In a family, whether doling out punishment to progeny or planning a divorce, the cost of the decision is personal. It is local. Pain, economic costs and destruction ensuing from these kinds of decisions are generally contained within the family. Fortunately, in most cases, human life is not destroyed. We do seem to have a innate and well-exercised tendency to avoid the truth when it hurts, to deny the inconvenient fact, to happily grant a misplaced judgment of guilt (even when we know better), or to exaggerate something so that it lends support to what we already decided we want to do. I see it in my family on a daily basis, and I do it myself (just ask my husband!).

But if we multiply this behavior on a national scale, and add in the powerful influence of that "extra" valued family member — the television set — the results don’t work out so benignly. On this larger scale, punishment changes from grounding a teenager and suffering his or her resentment to isolating and physically destroying another country and creating freedom fighters and terrorists. On this larger scale we go from divorce and family break-up with clearly delineated visitation and counseling for the children to massacres of extended families and the unlucky bystander. On this larger scale, the lies and exaggerations we used to justify something close to home result in guerilla insurgencies using powerful weapons, not of the silent treatment or slammed doors, but of rockets, homemade bombs and nationalists who will die for their country against what they see as unjust and rapacious occupiers.

So, of course, the truth matters. Exaggeration matters. Honesty matters. We teach it to our kids for a reason. If we as parents do a bad job, we produce lying evasive pack animals instead of honorable young adults. So what? Nobody’s perfect, and we can always write them out of the will.

A family is largely defined by our choices and our degree of personal engagement — how we live, whom we marry, how we value the relationships. It is not unlike the nature of citizenship in our great nation. We have chosen — by living in America — a constitutionally defined government that is, by thoughtful design, dependent on "we the people" actually consenting to its operations, inspecting its honesty, ensuring its ethicality. If we as a nation let that responsibility go, if we fail to engage, we transform our national family into something undeserving of pride, out of control when it gets off track, and one that even distant relatives and neighbors cannot abide. And we don’t have the option of writing America out of our will — she is, imperfectly and completely, our estate.

The truth matters, and the truth ultimately heals, whether applied to a family or a nation. And when the right thing is done, whether in a family or in the name of a nation, it rests completely and entirely on the truth and honesty and facts leading up to it.

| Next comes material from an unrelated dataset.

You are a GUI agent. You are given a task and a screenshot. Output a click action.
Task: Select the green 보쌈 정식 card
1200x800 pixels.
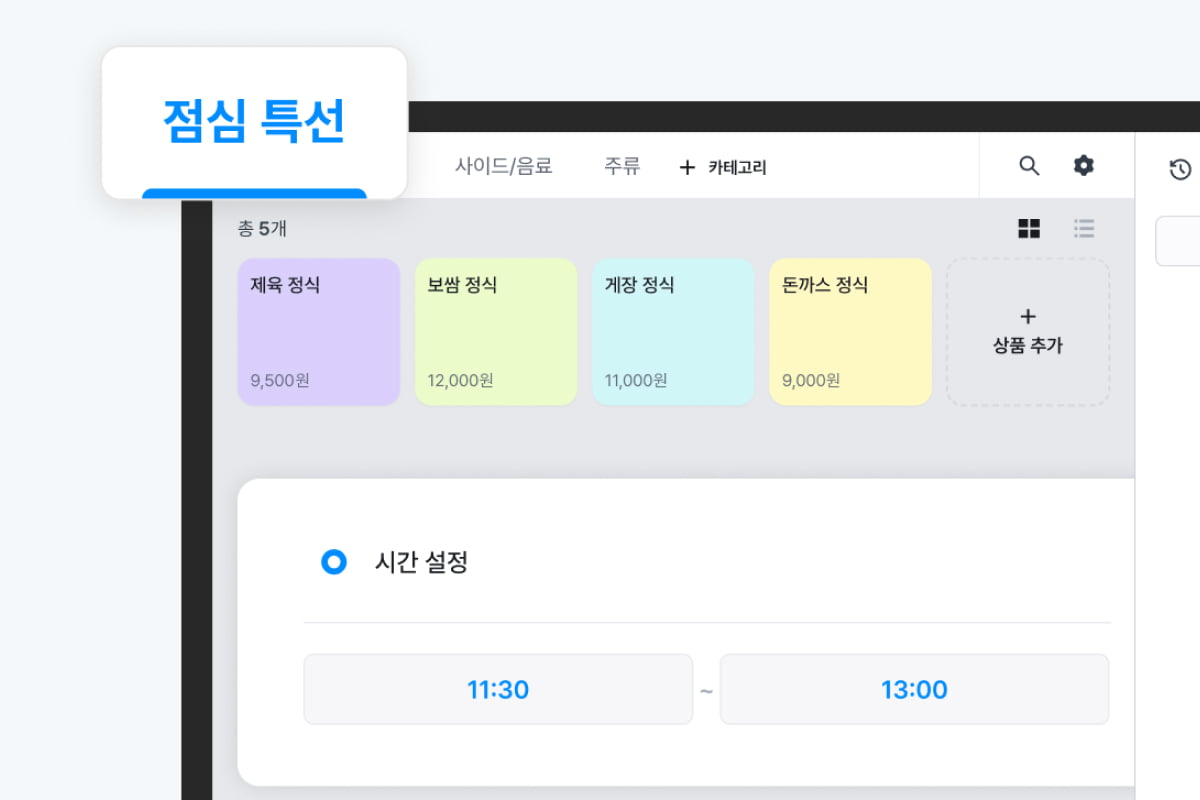[496, 332]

While human in our desire for truth to bend to our expectations, we live in an odd age of curiosity combined with a matching measure of cynicism. We favor "reality" TV, and are obsessed with popular movies and television shows that seek to expose crimes and conspiracies by revealing facts. The poll mentioned above has a bright side. To reach a tipping point, only about 15% — about one in six — Americans needs to change their mind and decide that frank accuracy is more important than frightening exaggeration, political probity more valuable than bureaucratic utilitarianism, and fact more satisfying than fantasy. Not only is this change not going to be difficult, we may already be there. It’s good news.